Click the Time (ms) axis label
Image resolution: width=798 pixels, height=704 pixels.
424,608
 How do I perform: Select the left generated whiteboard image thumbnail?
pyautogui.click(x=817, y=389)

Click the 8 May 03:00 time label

--

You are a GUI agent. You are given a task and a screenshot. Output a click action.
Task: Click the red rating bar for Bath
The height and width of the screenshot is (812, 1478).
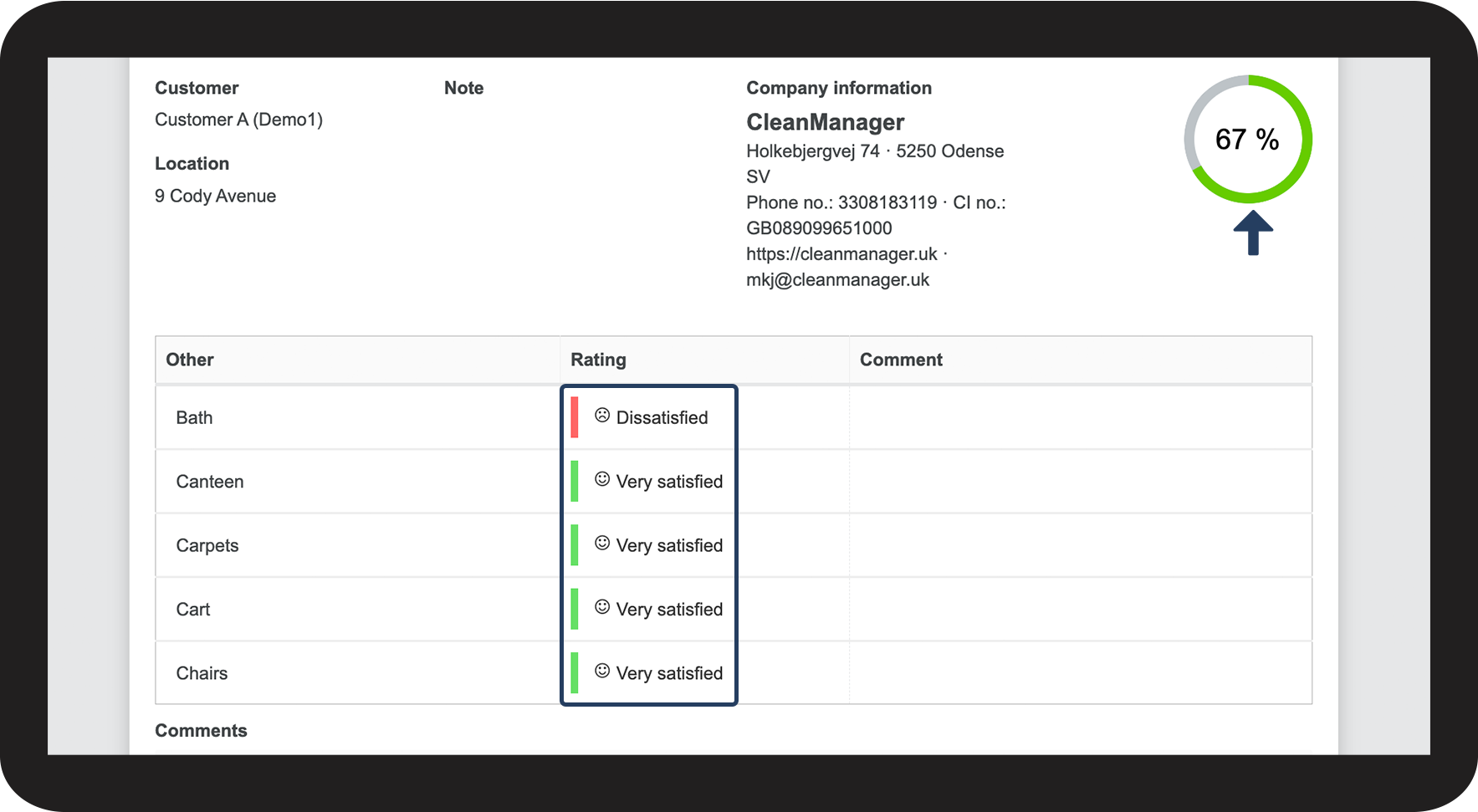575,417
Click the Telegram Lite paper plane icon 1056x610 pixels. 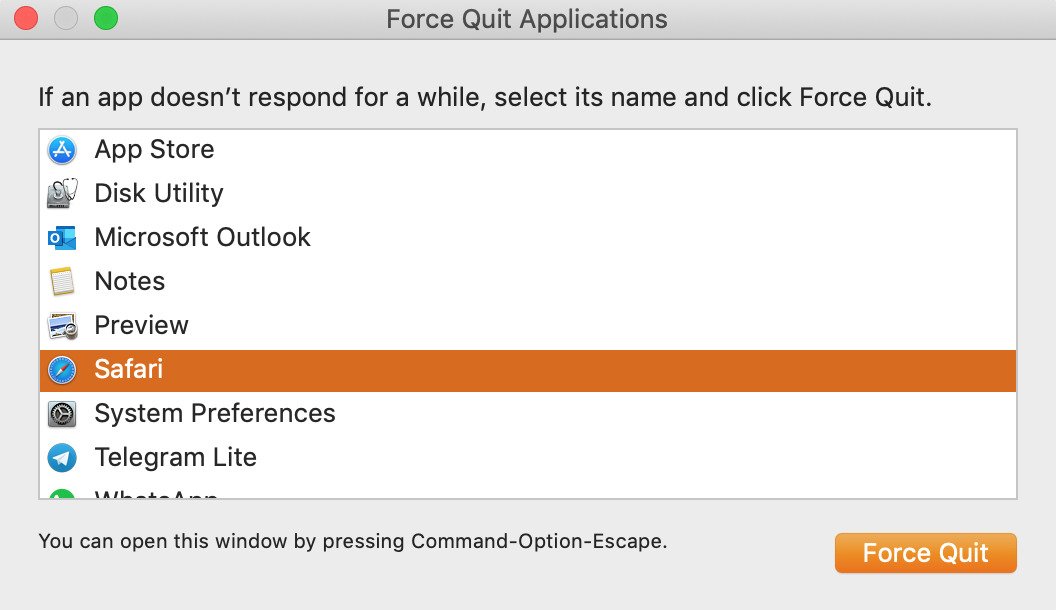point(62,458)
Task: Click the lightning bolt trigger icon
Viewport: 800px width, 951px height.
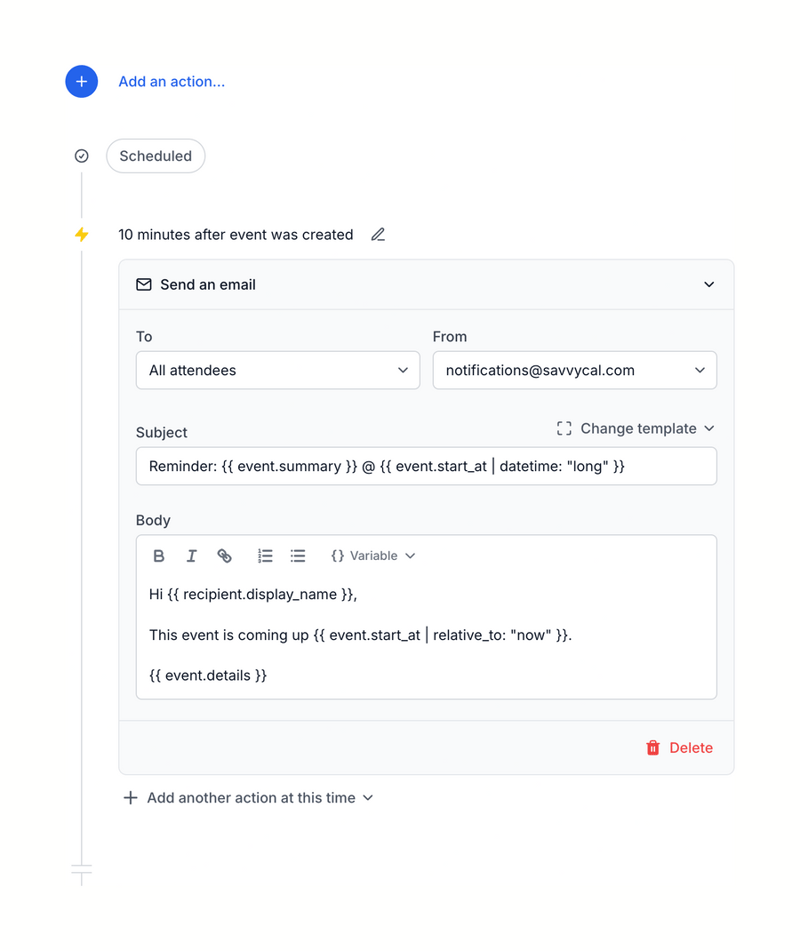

--

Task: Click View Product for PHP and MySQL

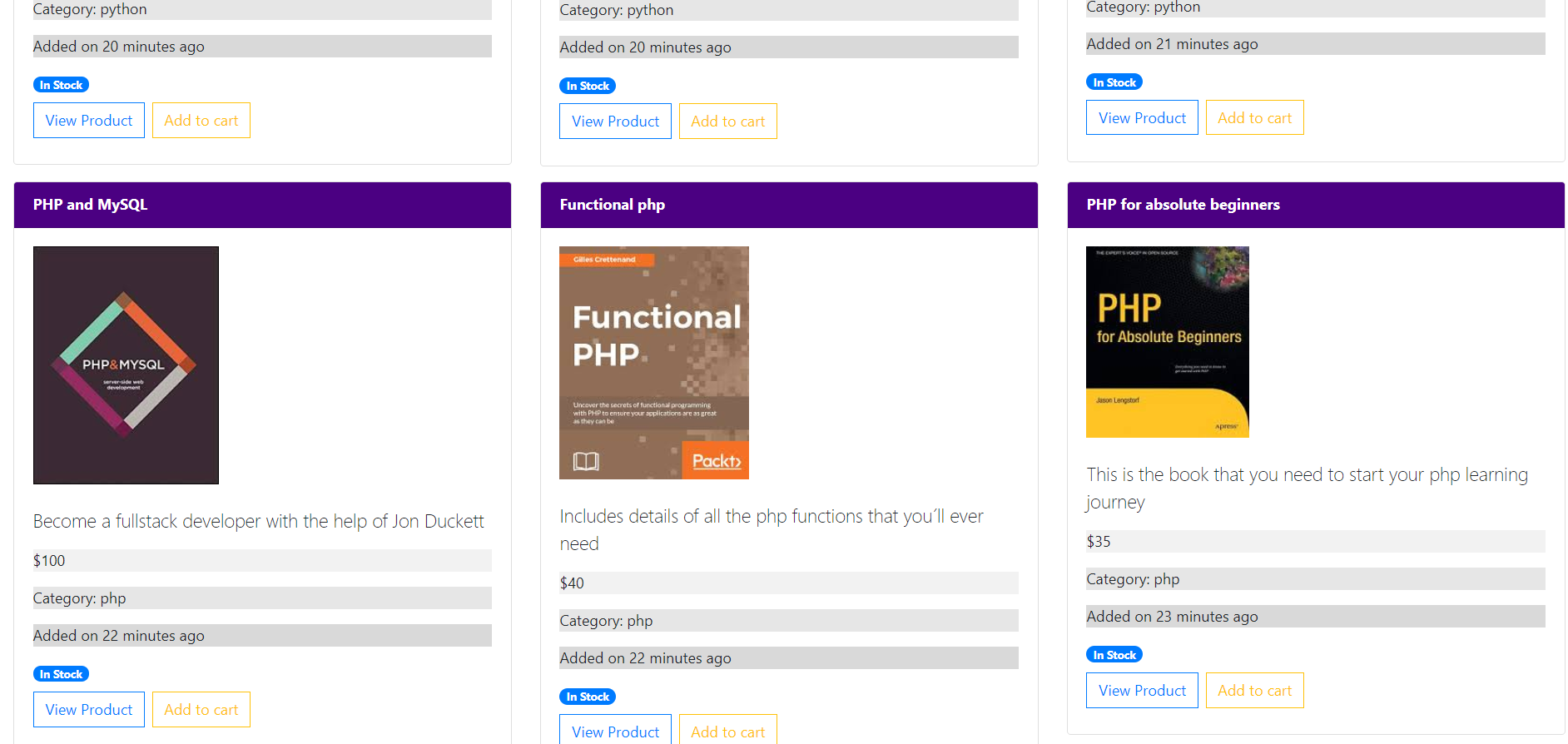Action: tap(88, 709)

= Problem description =
Retype only the lines above between the line with "Click the Time (ms) axis label" and the line with "Click the 8 May 03:00 time label", counting those two lines as well, and keep every character as it is.

= Response to this task =
Click the Time (ms) axis label
Image resolution: width=798 pixels, height=704 pixels.
424,608
 How do I perform: Select the left generated whiteboard image thumbnail?
pyautogui.click(x=817, y=389)

Click the 8 May 03:00 time label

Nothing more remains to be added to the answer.